Desde hace algún tiempo para acá se percibe, se escuchan, explícitamente en la sociedad española razones que sostienen la inutilidad del Senado y de las diputaciones provinciales en nuestro ordenamiento administrativo nacional. Considero que esta fobia contra lo provincial viene de ciertos resabios asociados a nuestro pasado franquista y de la identificación de las provincias con aquel régimen fracturado y roto en 1975. Que los gobernadores civiles fueran casi Dios en aquel sistema dictatorial y la organización de lo público funcionara siempre asociada a las entidades provinciales no significa que estas fueran un invento de aquel o que, por ello, no estuvieran legitimadas. Las provincias tenían ya 103 años cuando Franco dio el golpe que inició su sistema político militar, por lo que asociarlas exclusivamente a su régimen es del todo irracional y carente de todo fundamento. Y considerarlas como un instrumento de su gobierno para justificar su desaparición suena más bien a resentimiento alejado de cualquier atisbo de sentido común.
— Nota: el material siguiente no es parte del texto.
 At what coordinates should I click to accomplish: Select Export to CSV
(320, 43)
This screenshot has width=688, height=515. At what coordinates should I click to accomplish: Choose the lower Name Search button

Sin embargo uno puede llegar a entender estos postulados contra las provincias cuando se emiten desde Madrid, desde Cataluña o desde cualquiera de las regiones que titubean con la segregación o la independencia. Incluso parecería comprensible cuando las consignas antiprovinciales se emiten desde comunidades autónomas uniprovinciales. Lo que me llena de perplejidad es la crítica a este ordenamiento precisamente desde provincias. Y, ciertamente, me causa estupor oír siquiera estos argumentos cuando se emiten, por ejemplo, desde Zamora. Desde hace mucho tiempo considero que ha perdido el juicio quien en Zamora aboga por la desaparición del régimen provincial. Simplemente porque de llevarse a cabo ello supondría la aceleración de la desaparición de nuestra provincia como entidad, ya diezmada por la emigración y el inmovilismo de la mayoría de quienes aquí pacemos. Creo que el argumento es contundente: nuestra capital vive en gran parte del funcionariado, y la consiguiente pérdida de la entidad provincial daría al traste con las delegaciones territoriales, los servicios sanitarios de cuño provincial y todas las instancias administrativas que toman a la capital zamorana como centro de un territorio al que servir. Desde luego parece incuestionable que el hecho de que la provincia de Zamora exista como tal en lo referente a sus entidades administrativas garantiza en ella la presencia de servicios que tienen a ella misma como centro y objeto de su labor. Creo que todos nos damos cuenta de que la propia Junta de Castilla y León ya funciona en no pocos aspectos con solo cuatro núcleos territoriales, a saber, Valladolid, Burgos, León y Salamanca. En resumen, sin el funcionariado y los estamentos que trabajan a costa del ordenamiento provincial la capital zamorana perdería aproximadamente el 40% de su población, con lo que, echen las cuentas, hablaríamos de una ciudad con poco más de 40.000 habitantes. Y los servicios cada vez más alejados de los ciudadanos de núcleos rurales. Inquietante, ¿no?

Desde estos argumentos me parece cuando menos temerario abogar por la supresión de las diputaciones provinciales, así como del Senado. Muchos vociferan la inutilidad de esta cámara en nuestro ordenamiento constitucional rendido a las comunidades autónomas. Sin embargo el problema no está en el propio Senado, que es la única instancia que representa a los territorios provinciales en la organización del Estado, y por tanto la única entidad que salvaguarda per se los intereses de las provincias. El problema es el uso que de él hacen quienes lo componen, cuando comprometen a la disciplina de partido los intereses de su provincia. Porque si Zamora demanda una voz en el conjunto del Estado no debe olvidar que tiene cuatro escaños en esa cámara para hablar alto y claro. Y su supresión la dejaría sin voz y, valga la paradoja, sin voto. Amén de la lección de democracia que nos brinda el Senado al ser la única instancia del régimen estatal en la que ejercemos el voto con listas abiertas.

Hace ya varias décadas Ortega y Gasset vislumbró esta problemática en su obra "La redención de las provincias", libro quizá de urgente lectura para despistados, para quienes abogan por la supresión de las Diputaciones, y para todos. La clave es que el título de esa la obra orteguiana tiene un segundo hemistiquio, que es exactamente "y la decencia nacional". Por algo será.